We arrived at the point where Chris believed Judson might be and headed down into the lake bed. Meg and Bob decided to stay on top. The rest of us walked down and in about a mile or so, trying, not always successfully, to avoid the knee-deep mud. No town, but when we rounded a point, we came to the reduced lake. We had been walking on the clay bank, but around the point we found a spectacular 150 foot rock cliff dropping vertically into the water.


Walking back out, the weather was actually warm. I turned and looked back down the lake bed, across the water, up to the ridge on the far side and the vibrant colors of the trees up there. Above the trees, the sky was a roiling mass of black and white. There was the front.

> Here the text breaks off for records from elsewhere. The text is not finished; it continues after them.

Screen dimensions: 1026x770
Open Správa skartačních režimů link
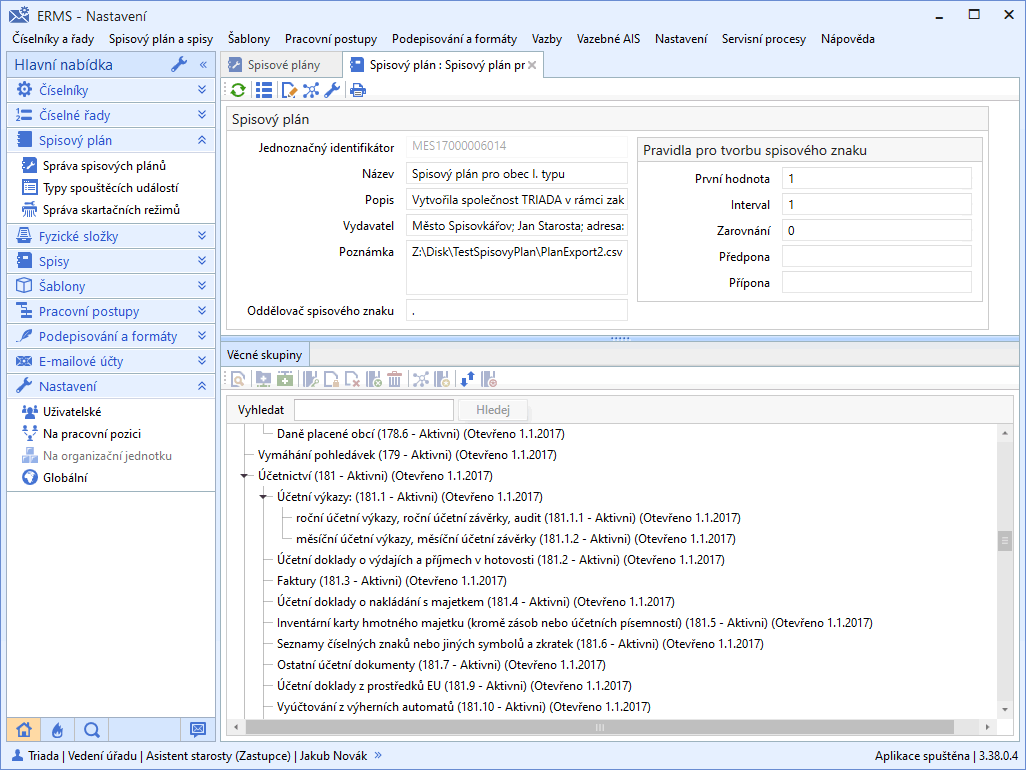[x=111, y=210]
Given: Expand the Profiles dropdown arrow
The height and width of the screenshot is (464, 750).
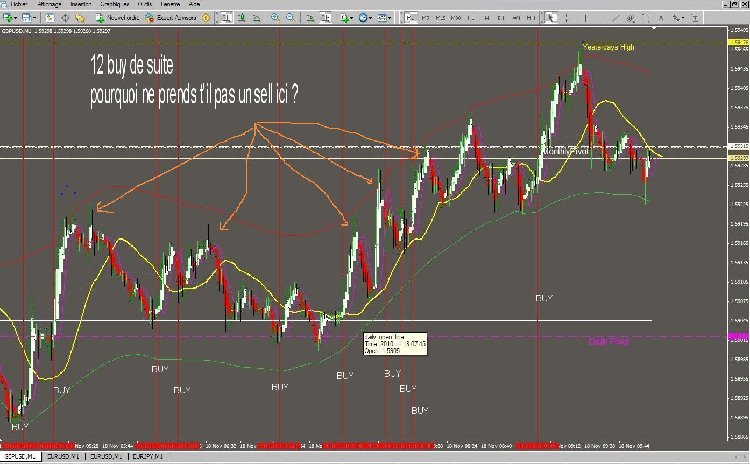Looking at the screenshot, I should [x=34, y=18].
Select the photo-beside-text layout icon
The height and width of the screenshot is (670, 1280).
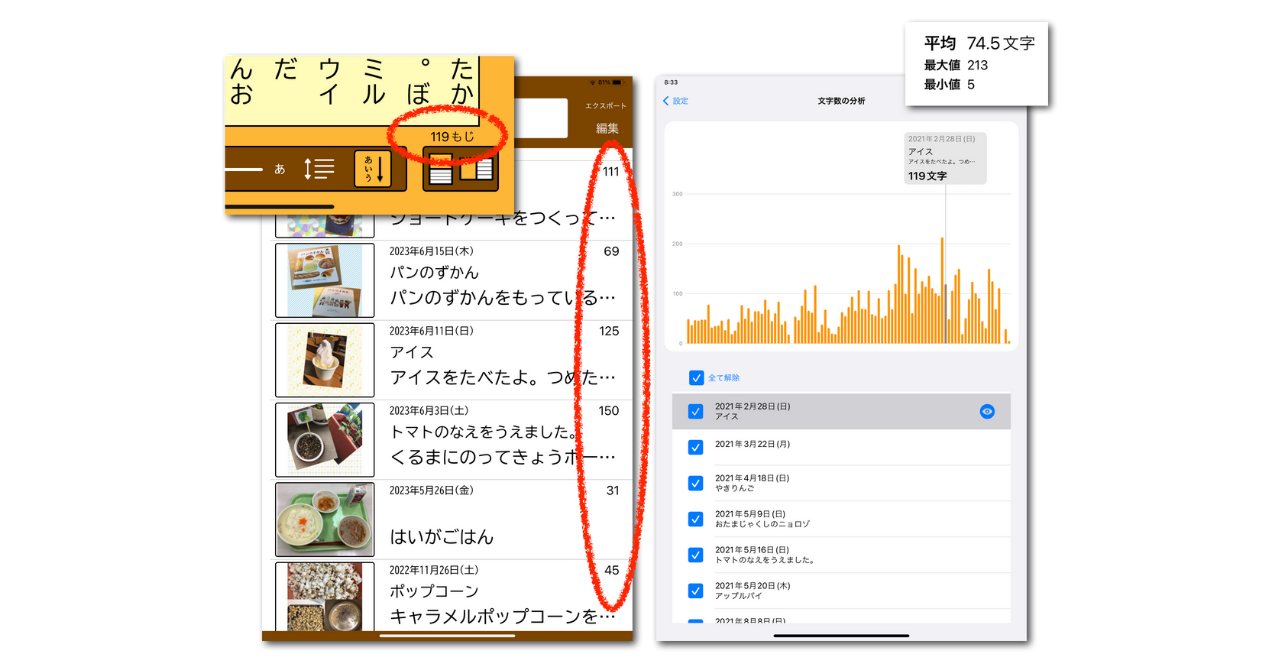[477, 167]
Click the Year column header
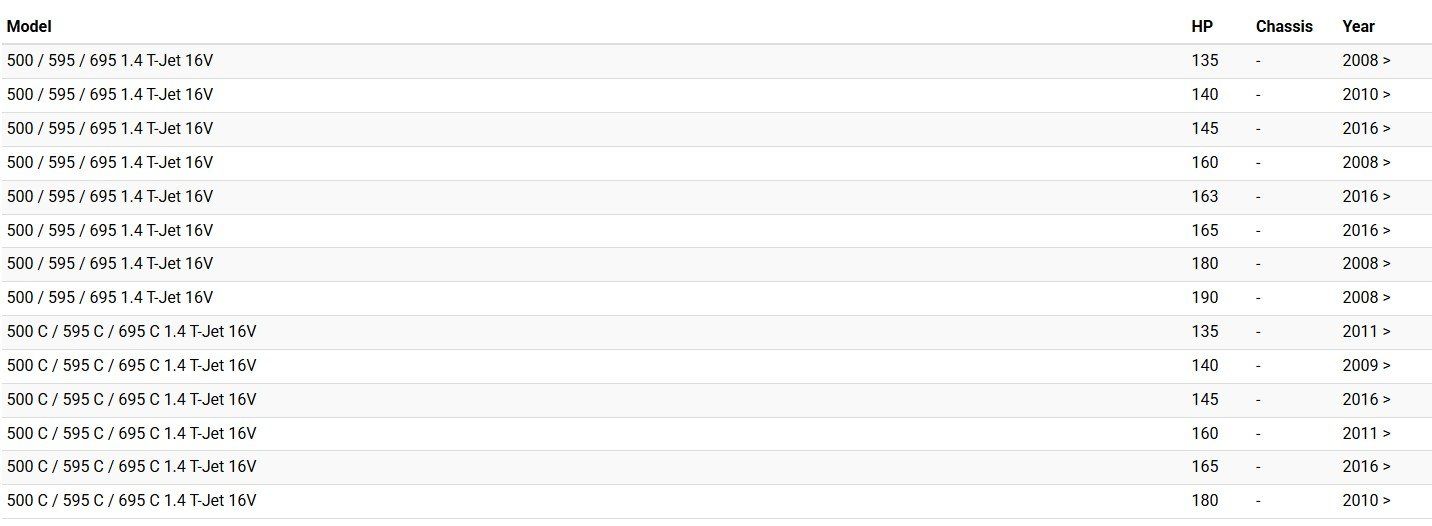Image resolution: width=1432 pixels, height=526 pixels. [1358, 26]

Minutes later, it hit us. The temperature dropped and we were pelted by frigid rain driven by gusty winds. Good thing we were on our way out. All we had to do was cross the trestle (DAH-dum... DAH-dum... DAH-dum).


When Meg and I arrived at the trestle, three adventurers were already halfway across. They were bent double, leaning into the wind, which was roaring across the lake and then being funneled up the river valley. Clearly, if they had stood up they would have risked being blown off the bridge. Rain and sleet were pouring through the trestle — sideways. Our choices were to brave the winds and cross or to hike out to Bryson City, many miles down the track. Amazingly, it never occurred to us to wait it out.

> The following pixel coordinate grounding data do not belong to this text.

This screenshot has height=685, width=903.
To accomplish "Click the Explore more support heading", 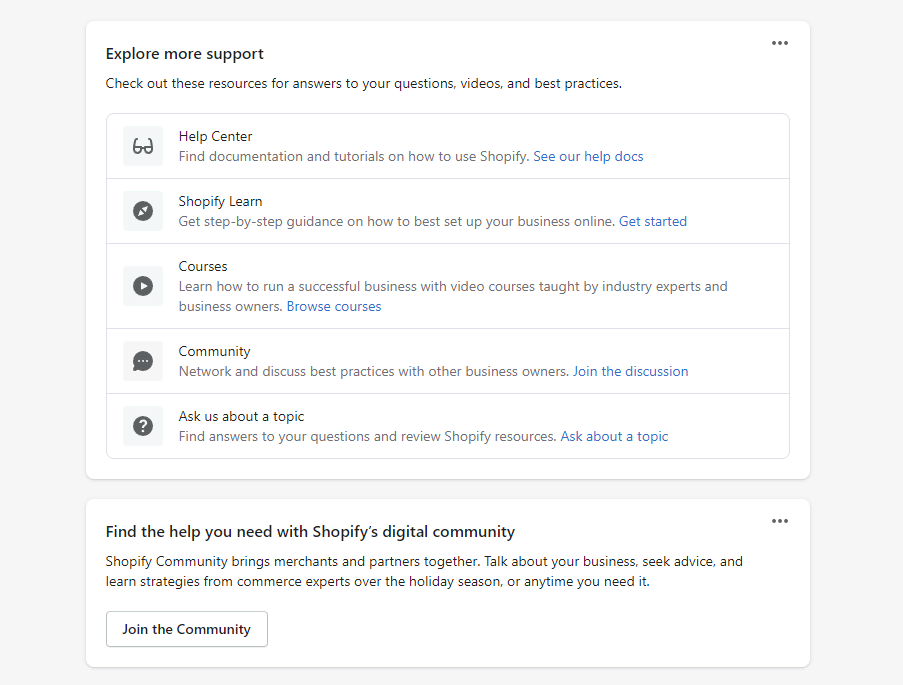I will [184, 54].
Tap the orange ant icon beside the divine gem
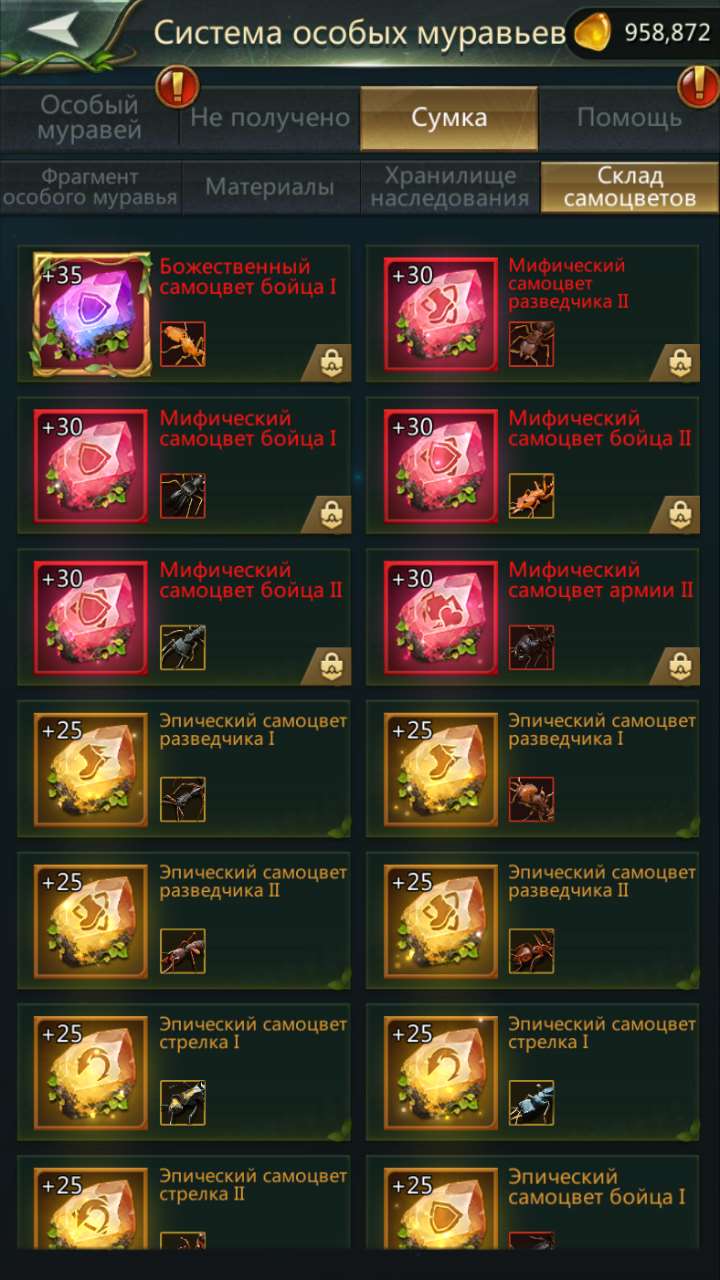 (183, 344)
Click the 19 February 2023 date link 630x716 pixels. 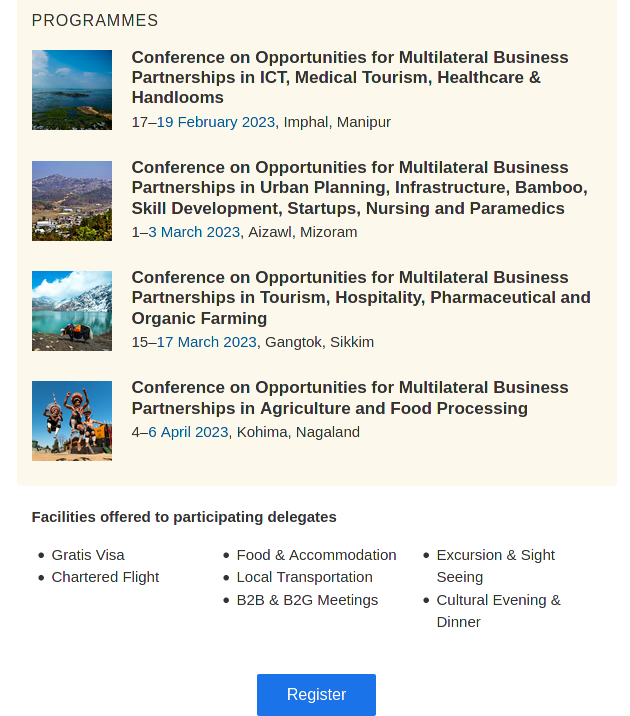pyautogui.click(x=216, y=122)
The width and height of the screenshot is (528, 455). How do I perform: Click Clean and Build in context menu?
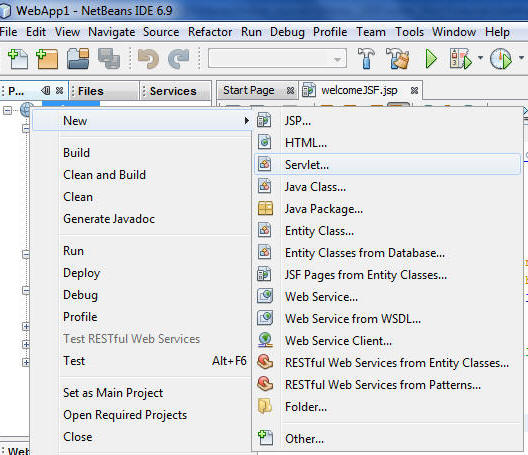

We decided that in union there is strength, so each of us grabbed onto at least one other and we eased out onto the trestle, bent over to provide the wind with the least purchase. We walked a few steps hunched over, leaning into what must have been a 40 MPH wind, then were forced to our knees to wait out a 60 MPH gust. Slowly, painfully, we inched across, literally holding on for dear life. We realized we could see the next gust coming by looking down at the water; class I waves would suddenly appear and march upstream toward us. Chris' glasses were ripped from his face by a gust. We supported each other verbally, morally, and physically.

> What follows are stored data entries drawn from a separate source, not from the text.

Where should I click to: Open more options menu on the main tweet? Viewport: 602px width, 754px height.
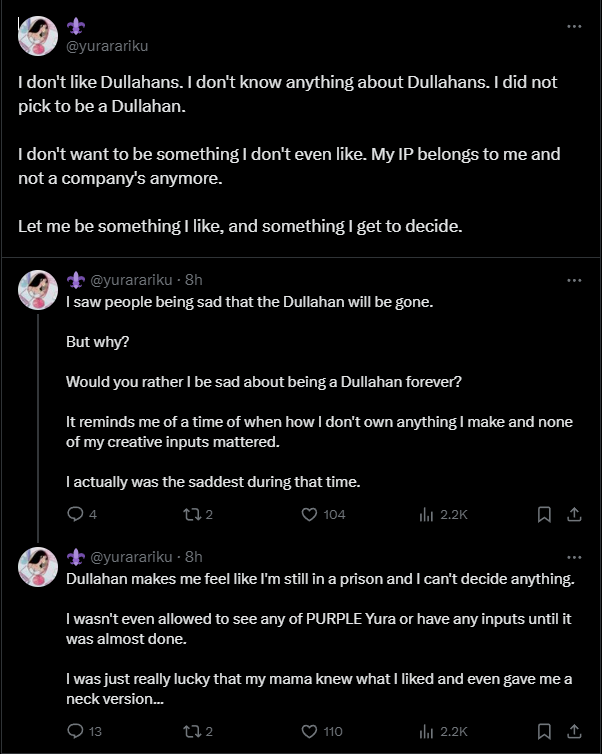tap(574, 27)
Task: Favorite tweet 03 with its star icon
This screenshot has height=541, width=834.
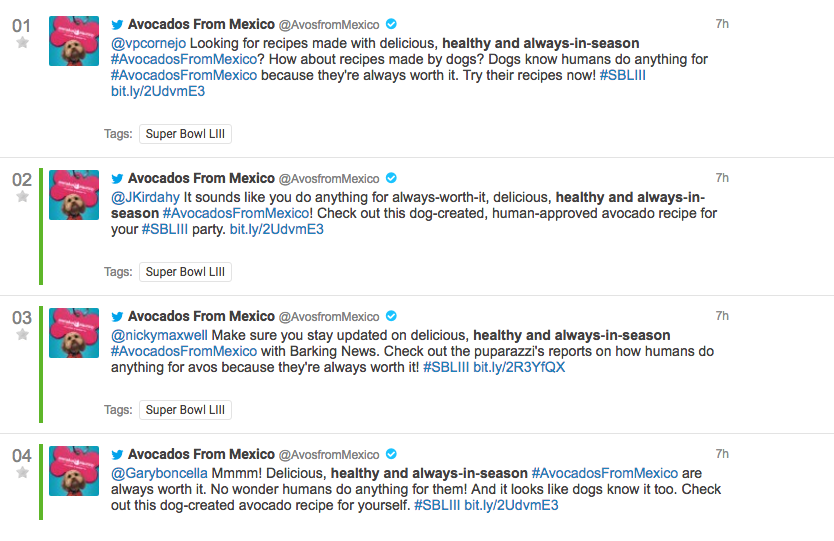Action: (x=22, y=335)
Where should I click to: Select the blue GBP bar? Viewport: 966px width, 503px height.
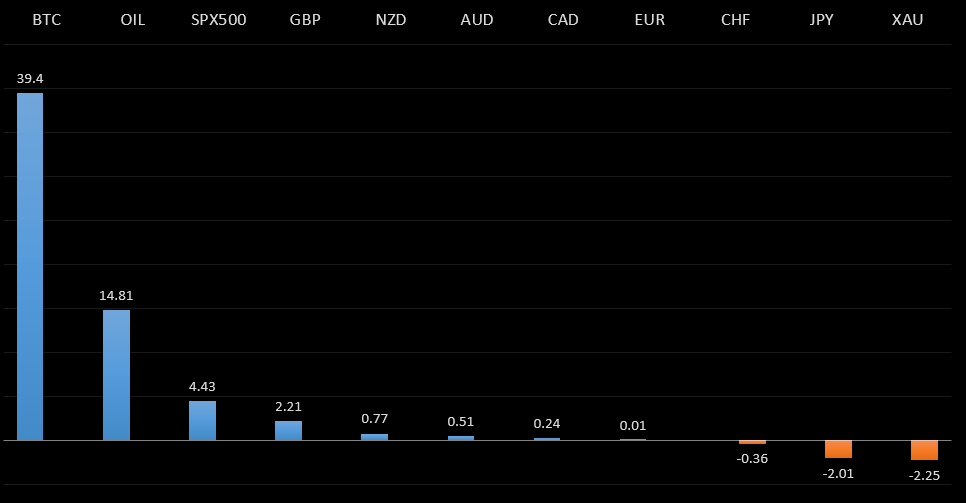(288, 430)
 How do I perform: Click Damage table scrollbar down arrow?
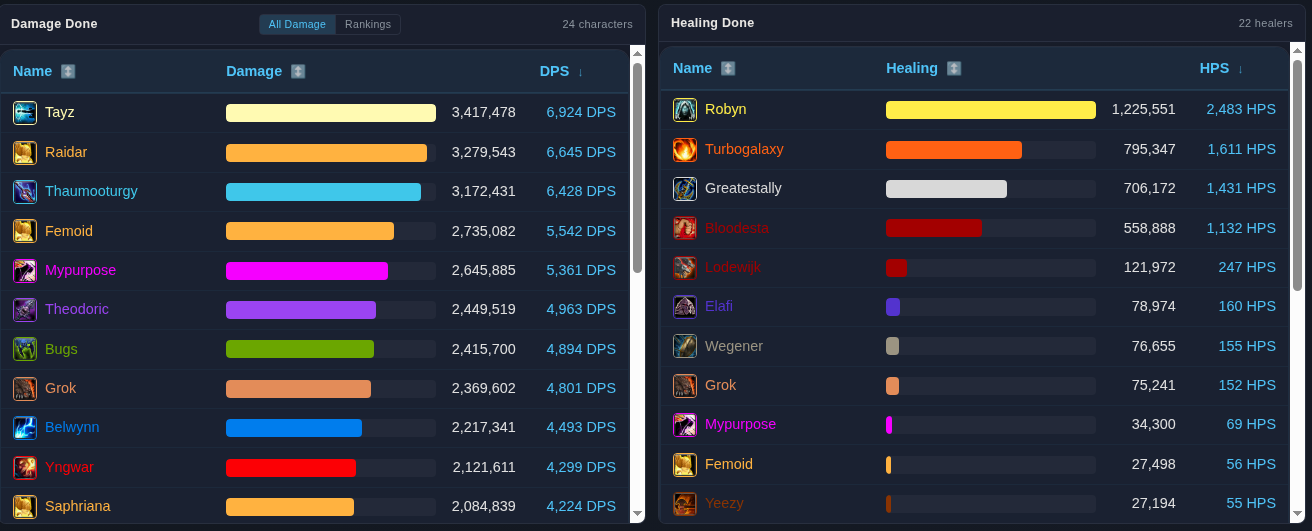point(637,513)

At about two thirds of the way across, we were pinned down by a ferocious gust that seemed to go on and on. We estimated that it must have been 70-80 MPH. It finally slacked off, but only to a continuous 50-60 MPH, too strong to walk through. And in the back of all of our minds, although we refused to say it, was "WHEN DOES THAT DAMN TRAIN COME BACK?" There was nothing else to do but crawl, so we did, scuttling along like demented crabs, periodically hunkering down to let a gust blow past, using the time to look wildly down the track, expecting any minute to see a headlight piercing the rain and sleet.


(DAH-dum... DAH-dum... DAH-dum) Oh, knock off that scary "Jaws" music. After a terrifying few minutes — it could have been 10, or 100 — we all reached land. No one was blown away; no one was even hurt badly, although Meg did scrape her knee crawling on the railroad ties (Ask her to show you the scar). We decided that the gods — river, wind, whatever — were trying to tell us something, so we bagged the rest of the weekend and headed home.


Before we left, Randy said he would plan a sea kayak trip near Charleston in the spring. Chris wanted to know what the "bonding experience" would be for that trip, given what we had just been through. Unless it's bourbon, lobsters, and a campfire, we ain't going. Oh, yeah, the train. Bob says it arrived about 45 minutes after we left.